Radars equipped with state-of-the-art sensors contribute to the direction of manufacturing safer autonomous cars.
The concept of possessing self-driving vehicles is not far away. One of the major issues to be taken into account is that of safety. No compromises should be made regarding this crucial and sensitive matter. Until now, the research and manufacturing community has developed a variety of sensor systems that allow cars to detect other objects on the road. Most of them make use of visible or near-infrared light. Such sensors that are preventing collisions are now common in modern cars.
However, optical sensing seems not to be practical or effective in spotting items out of the car’s line of sight. They need to utilize high-powered lasers to, set aside the fact that they are restricted to short ranges.
Researchers from Princeton University combined artificial intelligence and radars to develop a new radar system that can be easily integrated into today’s vehicles. Its operating principle is based on the Doppler effect. More specifically, a Doppler radar is used to bounce radio waves off surfaces such as buildings and parked automobiles. Mounted in front of the vehicle, they emit a radar signal that hits the surface at an angle, so its reflection rebounds off like a cue ball hitting the wall of a pool table.
The signal goes on to strike objects hidden around the corner. Some of the radar signals bounce back to detectors mounted on the car, allowing the system to see objects around the corner and determine the speed of the object and the direction of movement. In real-world applications, a driver or autonomous driving system will be alerted to potential hazards.

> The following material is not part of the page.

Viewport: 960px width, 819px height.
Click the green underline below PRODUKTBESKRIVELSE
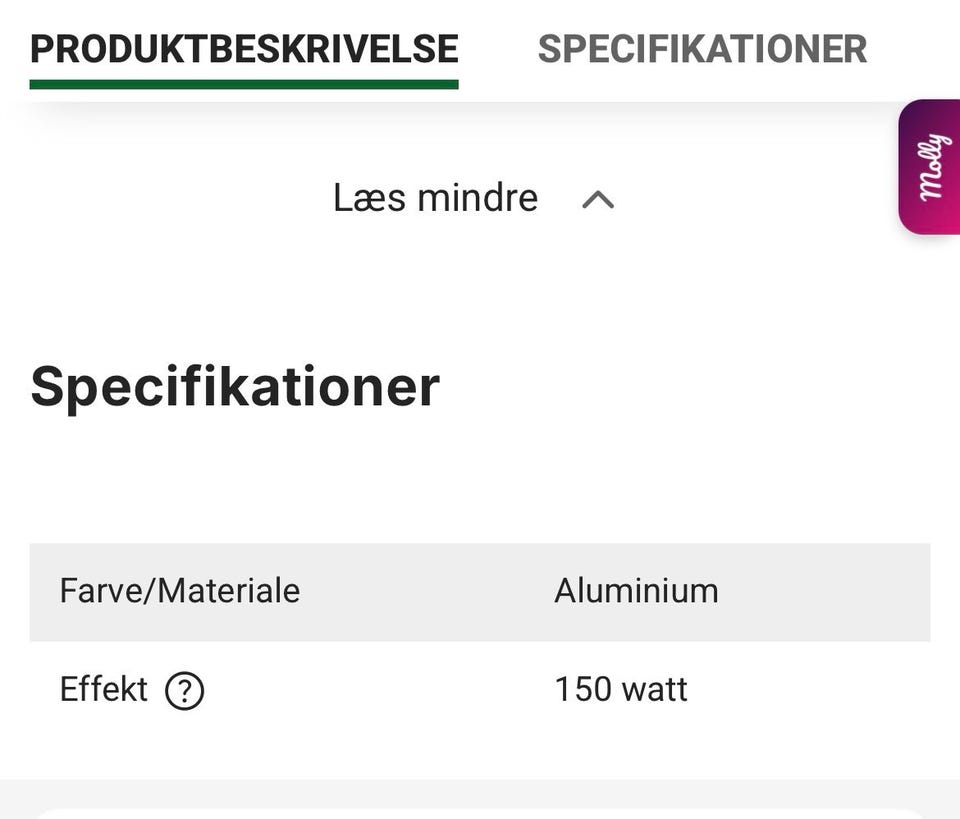(x=244, y=85)
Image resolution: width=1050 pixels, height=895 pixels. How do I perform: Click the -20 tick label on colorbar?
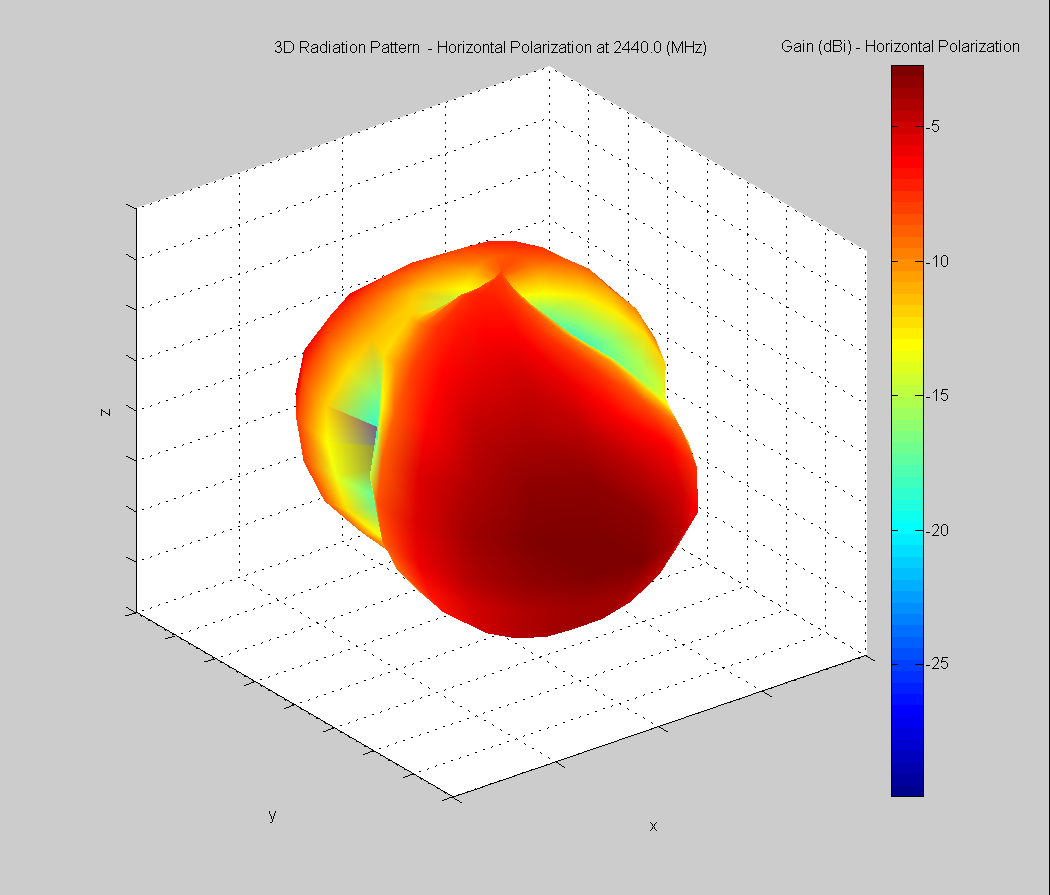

To allow the system to distinguish objects, the team processed part of the radar signal that standard radars consider background noise rather than useful information. The team applied artificial intelligence techniques to refine the processing and read the images. The computer running the system had to learn to recognize cyclists and pedestrians from a very sparse amount of data.The system currently detects pedestrians and cyclists because the engineers felt those were the most challenging objects due to their small size and varied shape and motion. The system could be adjusted to detect vehicles as well.
“In terms of integration and bringing it to market, it requires a lot of engineering. But the technology is there, so there is the potential for seeing this very soon in vehicles”, said Felix Heide, an assistant professor of computer science at Princeton University.